Política / Segurança Pública
Riedel vai ao Rio de Janeiro para reunião de governadores após megaoperação
Governador sul-mato-grossense integra comitiva em apoio a Cláudio Castro e discute reflexos do crime organizado nos estados
30/10/2025
09:00
DA REDAÇÃO
Governador Eduardo Riedel (PP) durante o Fórum de Segurança Pública - Elo Brasil SP, realizada no sábado (25) em São Paulo
O governador de Mato Grosso do Sul, Eduardo Riedel (PP), viaja nesta quinta-feira (30) ao Rio de Janeiro para participar de uma reunião emergencial de governadores após a megaoperação policial nos complexos da Penha e do Alemão, que resultou em 121 mortes e reacendeu o debate sobre o combate ao crime organizado no país.
Riedel desembarca na capital fluminense por volta das 18h, integrando uma comitiva de governadores de centro-direita em apoio ao governador do Rio, Cláudio Castro (PL).

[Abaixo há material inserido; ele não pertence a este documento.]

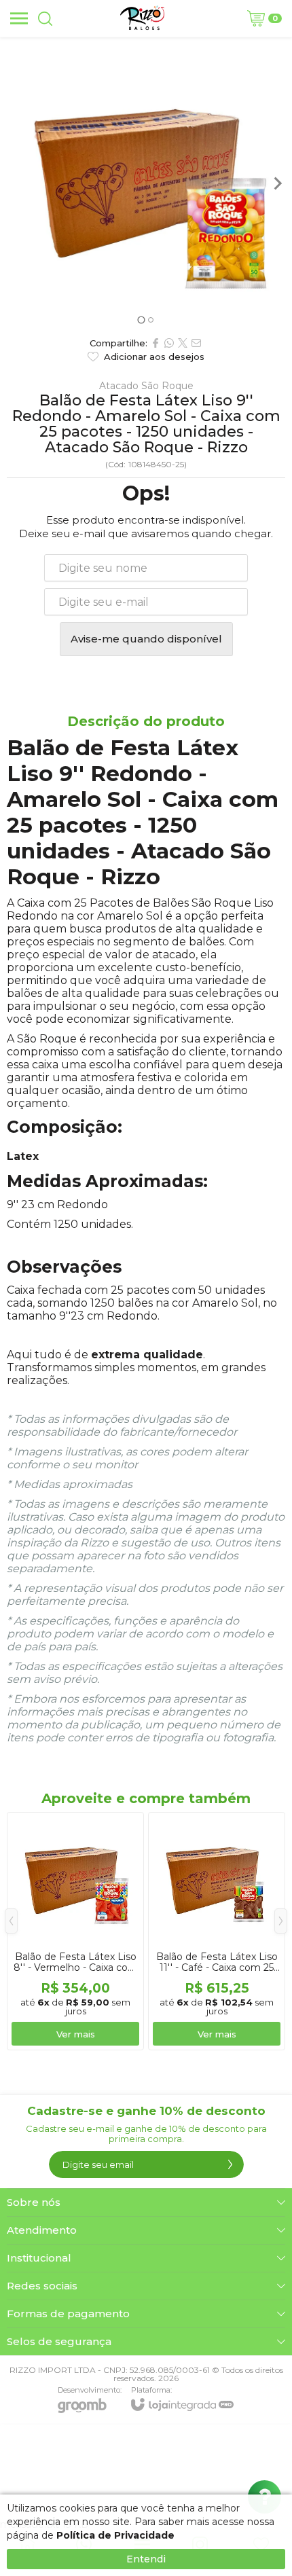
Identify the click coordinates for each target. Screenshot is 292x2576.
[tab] (141, 319)
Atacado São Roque (146, 386)
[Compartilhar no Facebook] (155, 343)
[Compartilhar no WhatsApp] (169, 343)
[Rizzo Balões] (142, 18)
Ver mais (75, 2034)
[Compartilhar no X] (182, 343)
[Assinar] (230, 2164)
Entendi (146, 2559)
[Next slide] (277, 183)
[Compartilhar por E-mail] (196, 343)
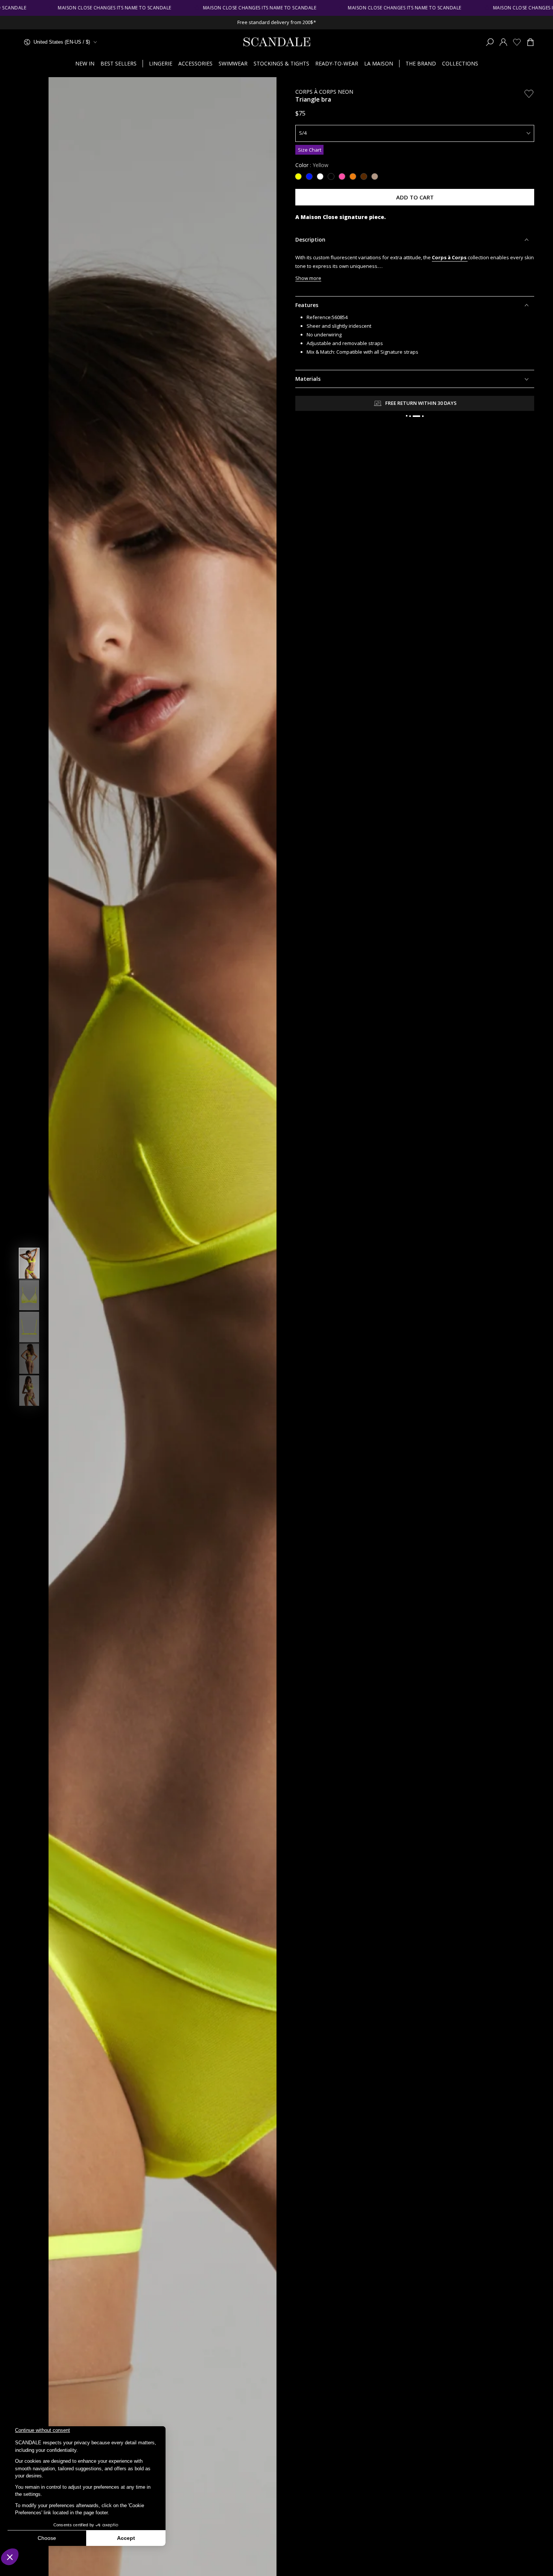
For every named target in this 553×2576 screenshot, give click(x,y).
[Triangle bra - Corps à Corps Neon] (299, 174)
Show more (308, 278)
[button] (490, 42)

O encontro também deve tratar dos reflexos das ações policiais e da expansão das facções criminosas em estados com áreas de fronteira e rotas de tráfico.
Além de Riedel e Cláudio Castro, confirmaram presença na reunião:
Ratinho Junior (PSD) – Paraná
Romeu Zema (Novo) – Minas Gerais
Eduardo Leite (PSDB) – Rio Grande do Sul
Jorginho Mello (PL) – Santa Catarina
Mauro Mendes (União Brasil) – Mato Grosso
O governador de São Paulo, Tarcísio de Freitas (Republicanos), não deve comparecer presencialmente, mas participou de uma reunião virtual entre governadores na tarde de quarta-feira (29).
Na quarta-feira, o ministro da Justiça e Segurança Pública, Ricardo Lewandowski, e o governador Cláudio Castro anunciaram a criação de um escritório emergencial para coordenar as ações de enfrentamento ao crime organizado no Estado do Rio de Janeiro.
O novo centro de integração tem como objetivo unificar decisões entre as esferas federal e estadual, reduzindo burocracias e fortalecendo a atuação conjunta das forças de segurança.
“A ideia é que as ações sejam 100% integradas, respeitando as competências de cada órgão”, afirmou Castro.
Segundo Lewandowski, o governo federal vai reforçar o efetivo da Polícia Rodoviária Federal (PRF) com 50 novos agentes nas estradas do Rio e ampliar o número de agentes de inteligência. O ministério também colocou à disposição peritos federais e vagas nos presídios de segurança máxima para o recolhimento de líderes de facções, caso o Estado solicite.
O encontro ocorre em meio à comoção nacional e críticas sobre a operação que, segundo a Polícia Militar fluminense, teve como alvo líderes do Comando Vermelho. A ação é considerada a mais letal da história do Rio de Janeiro, e provocou reações de entidades de direitos humanos e de setores do Judiciário.
Governadores de estados com fronteiras estratégicas, como Mato Grosso e Mato Grosso do Sul, acompanham o tema com atenção redobrada, diante da influência crescente das facções no tráfico internacional de drogas e armas.